Task brief: Render as a numbered list the part of the material that opens with the line containing "Given: Click the yellow 45.88 peak marker", including that line, and closes with the end of the material. Skip blank lines and leave out the pictures.

Data:
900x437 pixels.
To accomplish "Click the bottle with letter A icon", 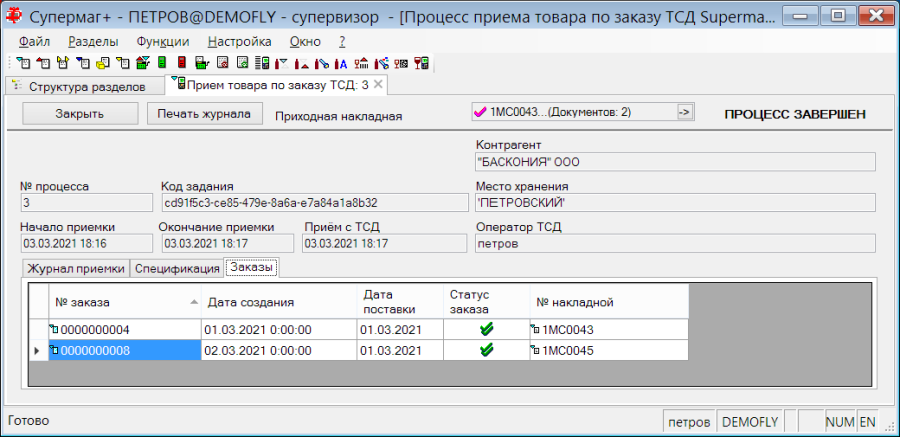I will point(340,63).
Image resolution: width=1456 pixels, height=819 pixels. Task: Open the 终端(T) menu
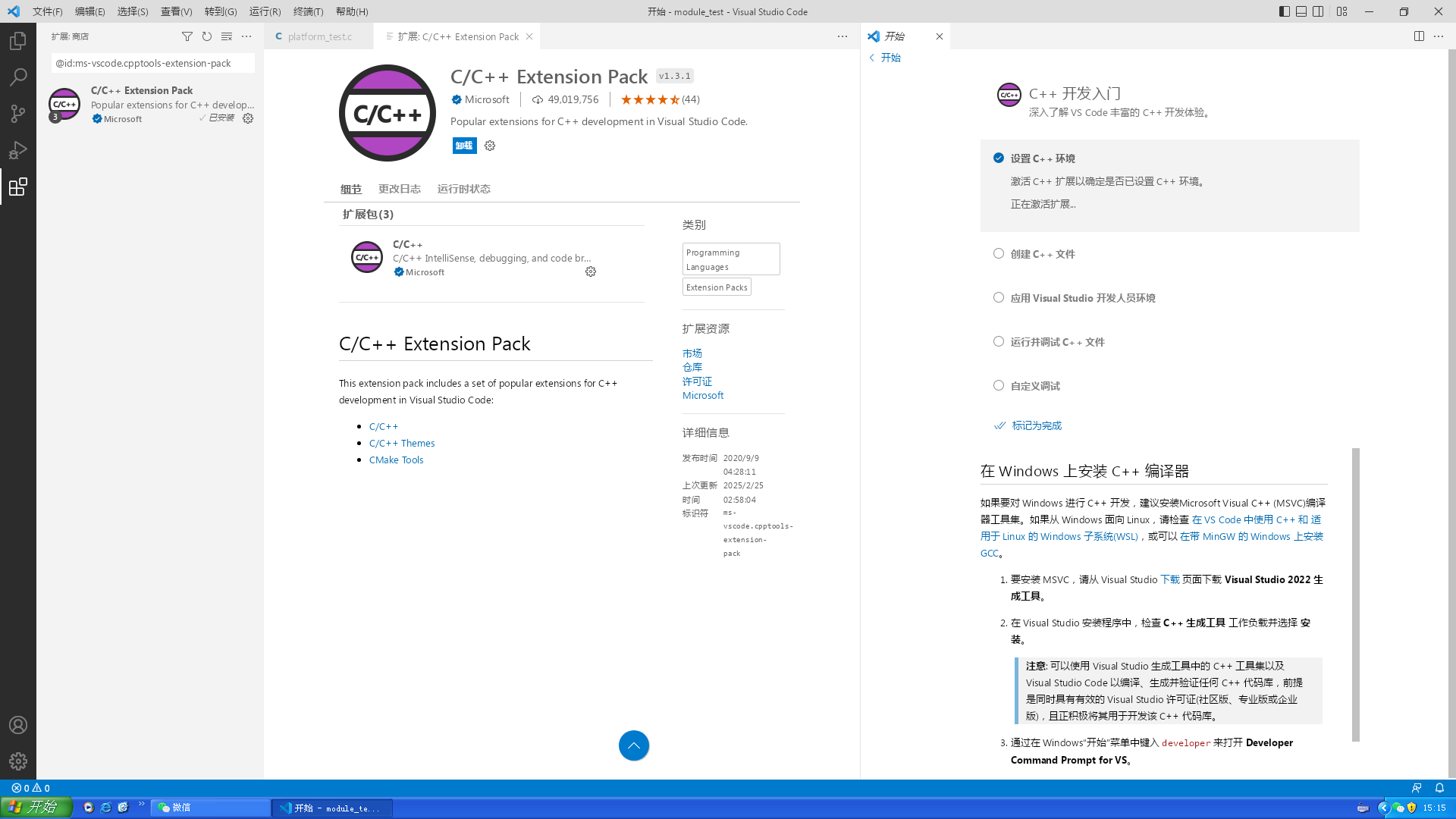point(308,11)
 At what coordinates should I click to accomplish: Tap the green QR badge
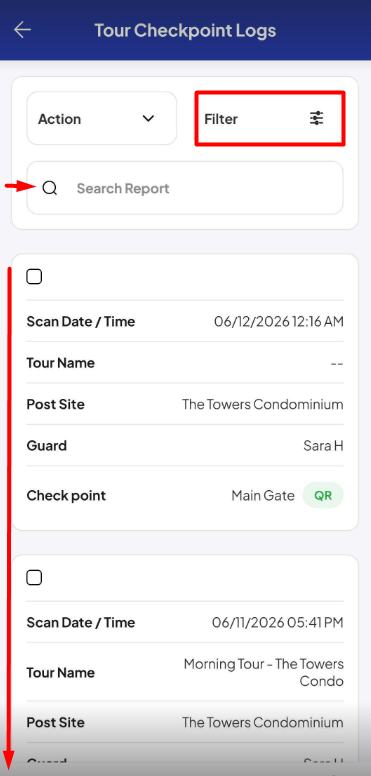coord(323,495)

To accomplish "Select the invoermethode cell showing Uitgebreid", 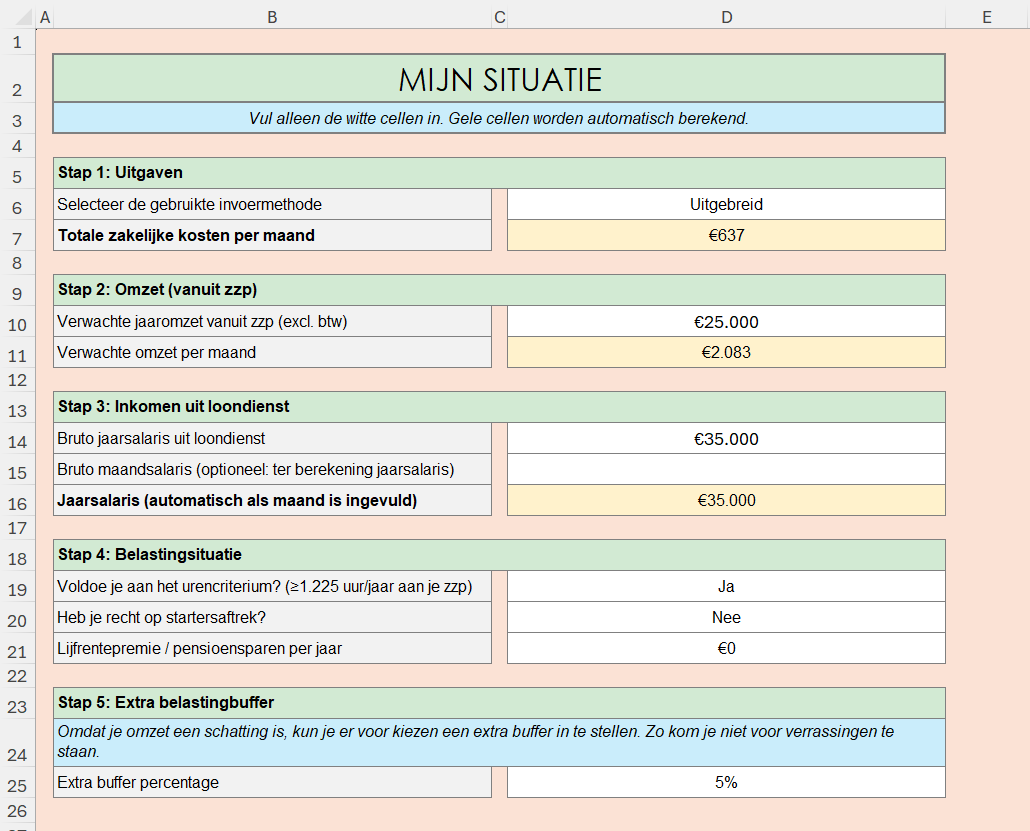I will 726,204.
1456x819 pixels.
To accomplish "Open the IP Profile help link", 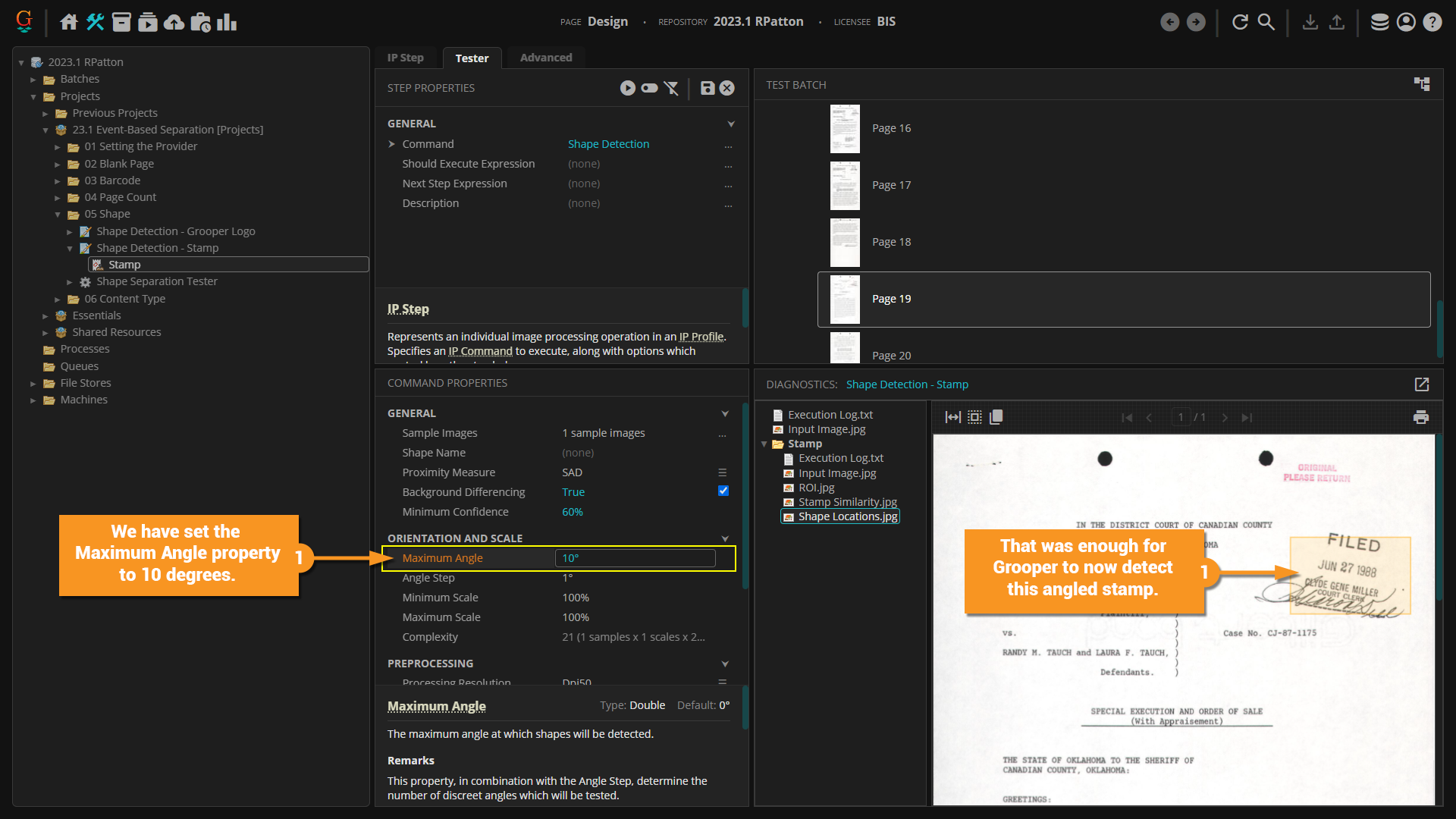I will (701, 337).
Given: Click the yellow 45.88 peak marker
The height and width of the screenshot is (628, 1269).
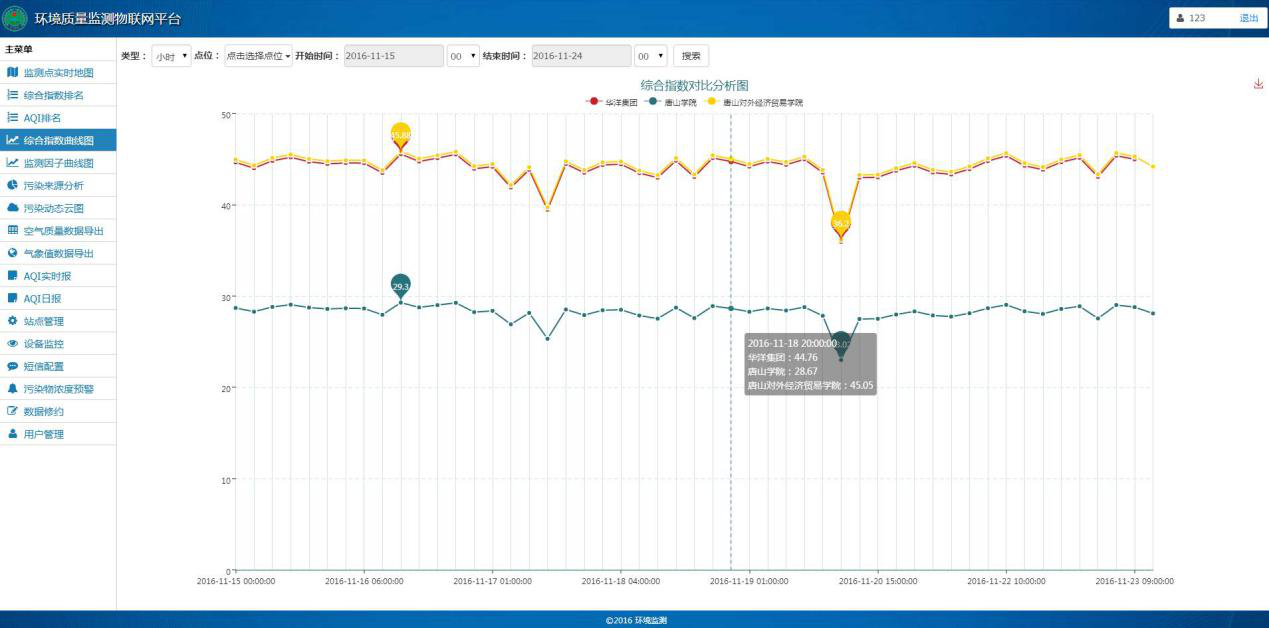Looking at the screenshot, I should click(401, 134).
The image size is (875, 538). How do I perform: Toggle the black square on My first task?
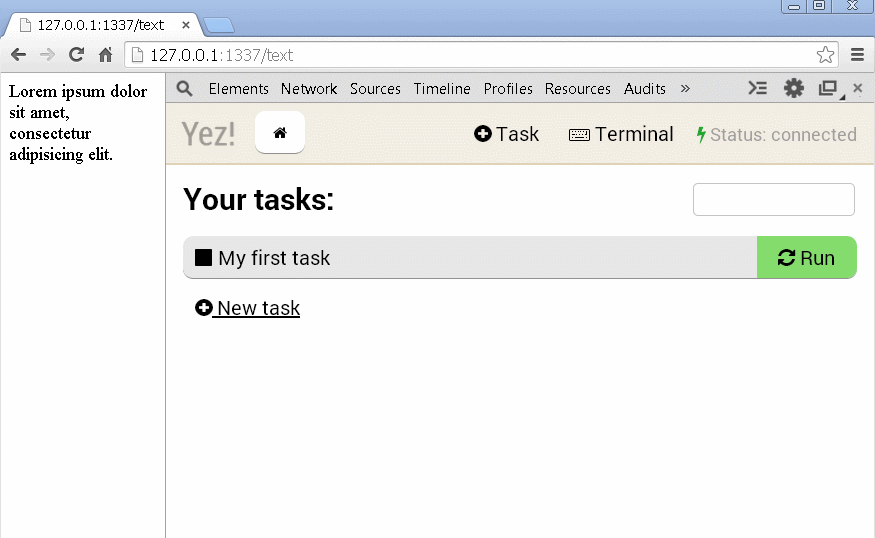204,258
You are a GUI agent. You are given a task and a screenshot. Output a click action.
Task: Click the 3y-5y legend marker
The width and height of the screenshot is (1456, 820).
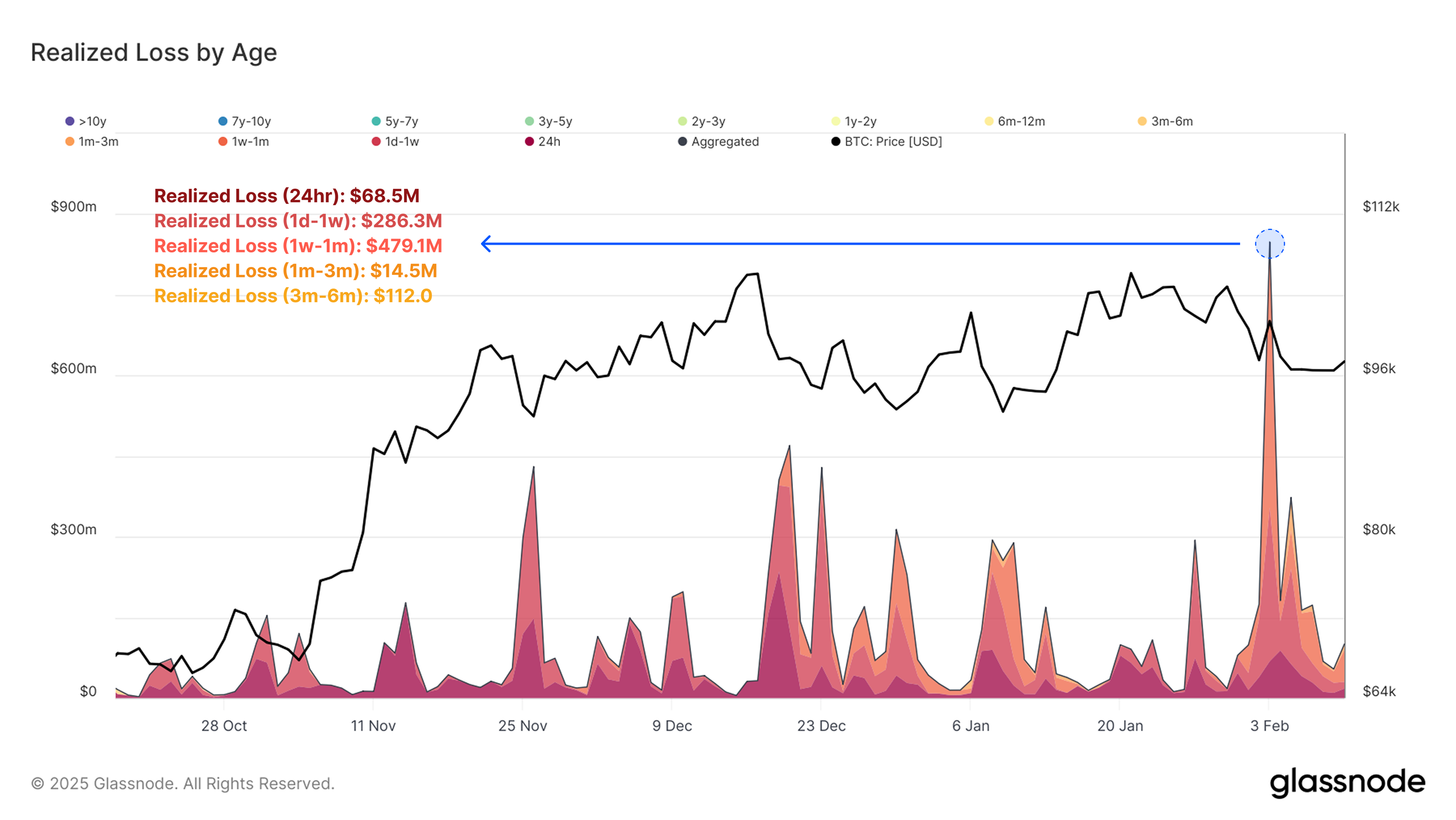point(529,121)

Exercise answer:
1. Given: Click the yellow 45.88 peak marker
2. The height and width of the screenshot is (628, 1269).
3. Looking at the screenshot, I should click(401, 134).
4. The image size is (875, 538). How do I perform: Toggle the black square on My first task?
5. 204,258
6. You are a GUI agent. You are given a task and a screenshot. Output a click action.
7. Task: Click the 3y-5y legend marker
8. The width and height of the screenshot is (1456, 820).
9. point(529,121)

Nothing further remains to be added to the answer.